И, пожалуй, тебе — да, тебе, капитан,
Позавидуют все капитаны.
Наши парни работают ночью впотьмах;
За свой труд отдадут они душу.
Ты видал, как они с кораблей на плечах,
Свой народ переносят на сушу.
За холодную ночь мы подымем стакан!
За опасность, за труд и за горе!
За наш маленький флот, что в пути, капитан,
За суденышки, скрытые в море!
За отважных ребят, что без карты ведут
Судно к берегу в темные ночки —
И, уйдя от погони жестокой, дойдут
В нужный срок до назначенной точки.
Волны моря споют еще песню свою
И расскажут рассказ очевидца,
Как народ наш в своем трафальгарском[24] бою
Смог спасти утлый бот — и пробиться!
Небо в тучах кругом — и шумит ураган.
Но ведется работа на море!
Мы подымем стакан в твою честь, капитан!
Мы с тобой еще встретимся вскоре!
День придет — и в таверне, в беседе ночной,
Ты вздохнешь за бутылкой Кианти[25],
Улыбнешься и скажешь, тряхнув сединой:
«Постарел я, друзья мои, гляньте!
Но, хоть много на свете прошел я путей,
Еще помню — о, Санта-Мария[26],
Как, при спуске, в ту ночь я промок до костей
В этой… как ее звать?.. Наг’ария![27]»
И тогда мы расскажем: «Замок уже снят,
И ворота открыты народу;
И открыла их, брат, эта кучка ребят,
Что в ту ночь смело бросилась в воду».
Усмехнешься: «В борьбе меж пловцом и ловцом
Ваших даром искали „радаром“» —
И закончишь крутым итальянским словцом,
Поминающим чорта недаром.
День придет! А пока — пусть шумит ураган!

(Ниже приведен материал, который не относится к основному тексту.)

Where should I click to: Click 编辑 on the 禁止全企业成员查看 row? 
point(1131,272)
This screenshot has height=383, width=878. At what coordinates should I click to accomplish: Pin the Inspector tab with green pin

За опасность, за труд и за горе!
За наш маленький флот, что в пути, капитан!
За суденышки, скрытые в море!
Молитва о местиПер. А. Пэнн
За то, что
Он живым зарывал меня в землю и жег,
И состарился я, словно древнее небо,
Дай мне ненависть, серую, как мешок,
Что вдвоем не поднять ее тяжести мне бы.
Я к живущим врагам заявлюсь неживой
И над ними взойду полнолуния долей.
Они полем и рощей гнались за мной —
Буду гнать их в рощей и полем.
Пусть узнают мучители мести лицо,
Пусть замечется в ужасе крик палачей,
Когда тот, кто считался уже мертвецом,
К ним вернется живой саранчей.
Покровитель, очнись! Из могил и трущоб
Кровь убитых зовет, услыхал ты их чтоб!
Встань, отец! Встань и рви!
Ведь на то ж ты отец! —
Есть предел униженью, есть мукам конец!